One caveat. Diversification provides the mathematical advantage of lowering the volatility of any individual futures contract, but only so long as the contracts are not highly correlated. For instance, you will not receive the benefits of diversification by purchasing both crude oil and heating oil, or of both euro FX futures and Swiss francs. These pairs are highly correlated with one another and the simultaneous purchase (or sale) of each is the equivalent of taking two positions in the same contract.

Markowitz based his work on the variance of returns of US equities. In futures, the mathematics of reducing portfolio risk applies, but diversification also works because profits are derived from fundamentally different and unrelated forces. Soymeal, cocoa, gold and heating oil have fundamentally different factors determining their values while stock prices are generally highly correlated with the broad market. By diversifying into different asset classes, you are not putting all of your eggs into the basket dependent on the stock market rising.

Moore Research has an interesting table of correlations from the past 180 days for front-month futures contracts (http://www.mrci.com/special/correl.htm). Positively correlated futures have a value of 80 to 100. Negatively correlated futures generally have a value of –80 to –100 (and act more as a hedge). Contracts with values near zero are experiencing the least correlation with one another and could present some of the best opportunities for achieving the benefits of participating in multiple uncorrelated markets simultaneously.
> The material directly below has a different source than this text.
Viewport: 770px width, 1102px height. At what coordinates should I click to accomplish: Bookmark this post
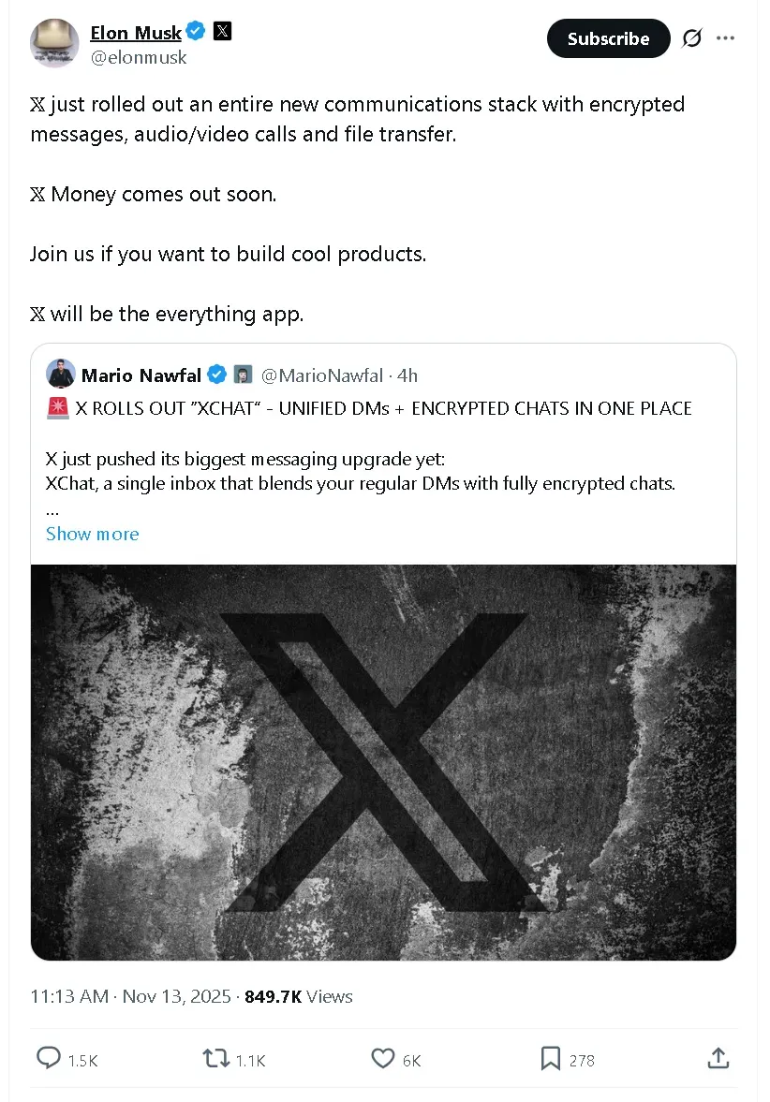551,1058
Another reason to diversify in futures is to ensure participation in major market moves. Markets go through range-bound periods where they do not make significant upside or downside progress (approximately 60% of the time). By trading multiple markets, you have a greater chance of getting in on bigger up or down trends and reaping the gains that can come from participating in explosive moves.

Another way to diversify is by trading using multiple approaches. You may daytrade S&Ps, bonds and the more liquid futures based on a discretionary interpretation of market dynamics and position trade using a mechanical systems approach in markets with which you have less familiarity. At the same time, you could apply a short-term or swing approach that would be providing diversification in a different time frame as well as in a trend/counter-trend approach (swing traders will fade the prevailing trend for short-time periods).
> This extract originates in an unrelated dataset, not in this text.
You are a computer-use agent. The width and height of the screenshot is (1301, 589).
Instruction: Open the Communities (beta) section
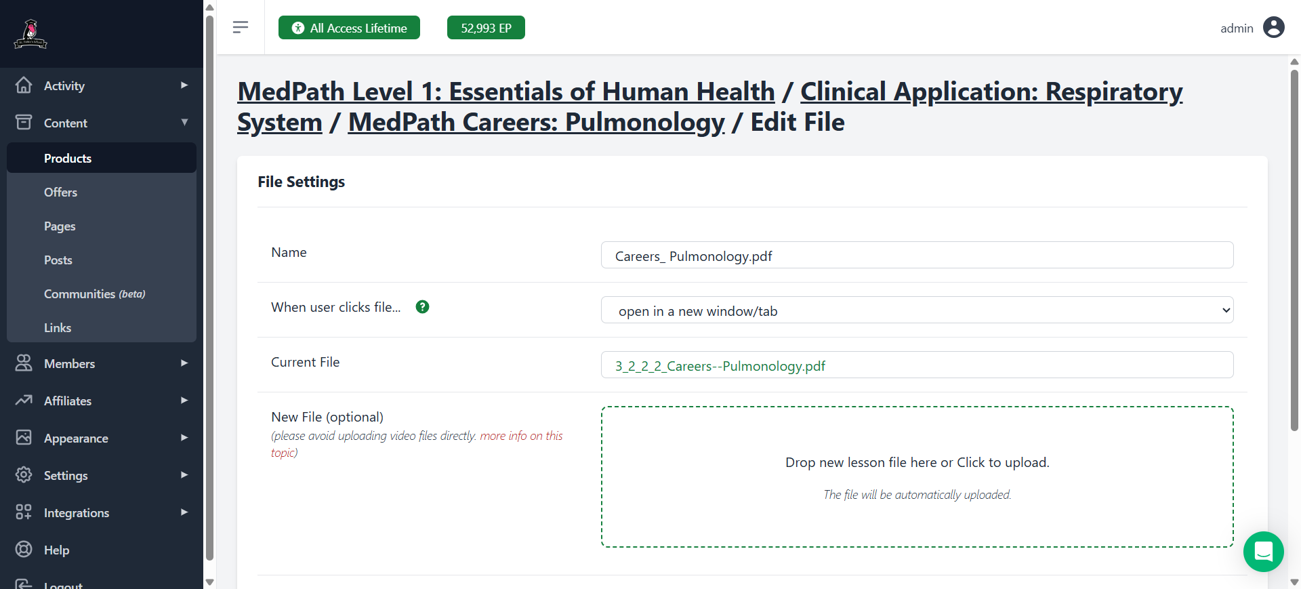click(x=81, y=293)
Enhancing Returns Through Choice

One of the problems with most efficient portfolio models, including Markowitz’s, is that they assume you cannot enhance returns by choosing between different asset (futures) classes and that your positions are static, that you hold onto losers. Besides using stop-loss and risk-management strategies, a solid approach to enhance the effects of diversification is to stay with the most dynamic markets, up and down. These can be identified in a variety of ways from the Futures Indicators Page. Stay with the strongest momentum markets. We calculate the most dynamic up and down markets for you daily on the Momentum-5 and Implosion-5 lists, respectively.
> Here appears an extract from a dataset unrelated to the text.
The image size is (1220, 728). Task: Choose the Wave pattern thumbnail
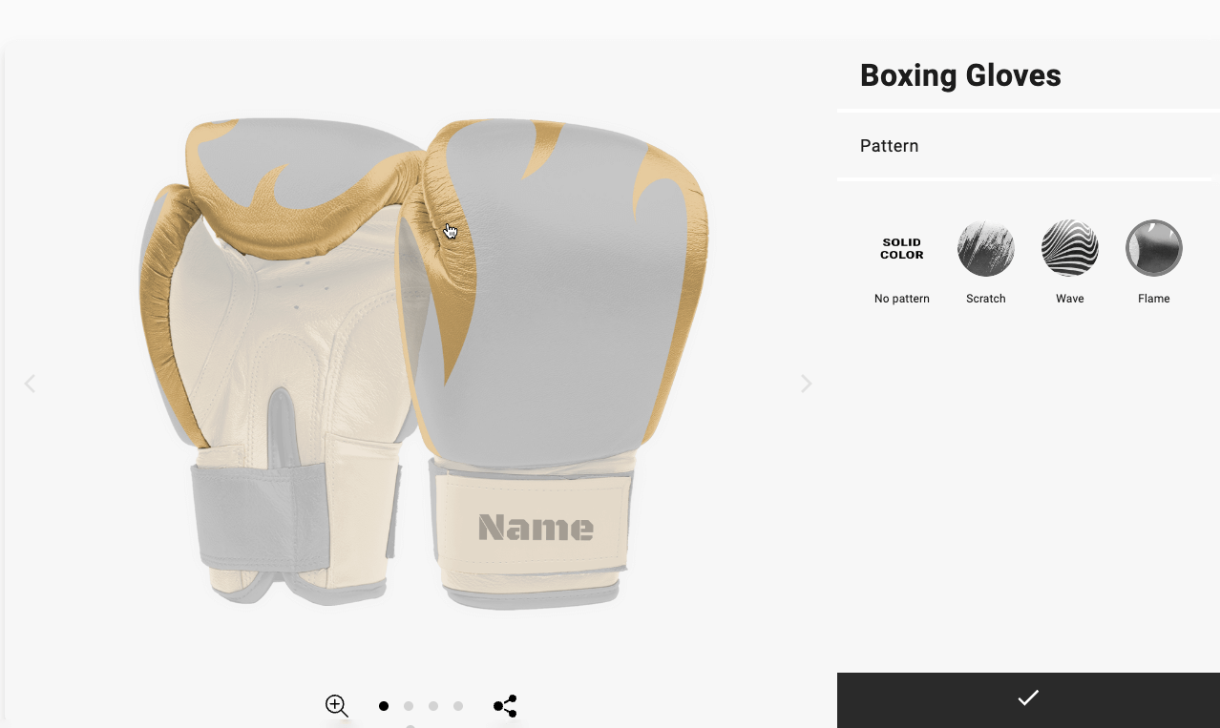tap(1069, 248)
To ferret out the markets that are most likely to make an explosive move, keep an eye on the relative volatility lists—the 6/100, the 10/100, and the Multiple Days Low Volatility lists. An inherent feature of markets is that low volatility situations will revert to normal (higher) volatility averages, producing larger-than-normal moves. Combine these lists with the directional indications from the Momentum Lists and Trend Matrix to enhance the effects of diversification by staying in the best, and best moving, futures markets.

To summarize, here are reasons to diversify:

1. To lower daily risk.
2. To ensure participation in major moves.
3. To reduce overall, gross exposure.
4. To offset unexpected losses where one system will generate a loss and another will generate a gain.